*** Opening Given data ***

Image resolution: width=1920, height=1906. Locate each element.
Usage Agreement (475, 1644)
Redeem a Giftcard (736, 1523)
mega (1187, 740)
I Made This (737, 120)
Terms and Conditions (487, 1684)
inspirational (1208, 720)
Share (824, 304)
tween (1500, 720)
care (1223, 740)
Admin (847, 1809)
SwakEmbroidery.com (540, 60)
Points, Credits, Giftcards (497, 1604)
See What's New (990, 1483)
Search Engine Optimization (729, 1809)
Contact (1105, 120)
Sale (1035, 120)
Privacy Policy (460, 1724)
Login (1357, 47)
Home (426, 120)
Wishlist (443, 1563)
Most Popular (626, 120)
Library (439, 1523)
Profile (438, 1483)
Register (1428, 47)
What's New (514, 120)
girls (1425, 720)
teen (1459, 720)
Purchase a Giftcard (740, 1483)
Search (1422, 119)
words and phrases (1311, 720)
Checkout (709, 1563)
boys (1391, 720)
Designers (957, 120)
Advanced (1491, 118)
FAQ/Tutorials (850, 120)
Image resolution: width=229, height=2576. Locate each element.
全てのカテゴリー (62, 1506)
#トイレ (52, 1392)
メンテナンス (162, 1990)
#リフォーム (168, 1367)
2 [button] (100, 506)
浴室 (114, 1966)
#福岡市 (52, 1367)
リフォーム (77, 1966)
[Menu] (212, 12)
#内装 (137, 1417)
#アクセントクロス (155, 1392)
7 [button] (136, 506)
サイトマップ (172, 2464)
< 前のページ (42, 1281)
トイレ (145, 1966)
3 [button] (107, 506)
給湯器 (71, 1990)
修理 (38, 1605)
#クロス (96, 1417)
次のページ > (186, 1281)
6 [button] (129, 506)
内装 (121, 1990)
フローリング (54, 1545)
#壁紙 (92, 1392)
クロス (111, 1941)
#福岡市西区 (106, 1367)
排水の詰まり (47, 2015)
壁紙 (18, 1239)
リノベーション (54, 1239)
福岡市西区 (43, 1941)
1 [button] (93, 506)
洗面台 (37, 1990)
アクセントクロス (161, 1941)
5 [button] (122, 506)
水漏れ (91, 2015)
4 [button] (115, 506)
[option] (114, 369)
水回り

*** Closing Given data ***

_Brief_
If a line in the data above holds the word "height", count it; give only the total.

_Answer below_
2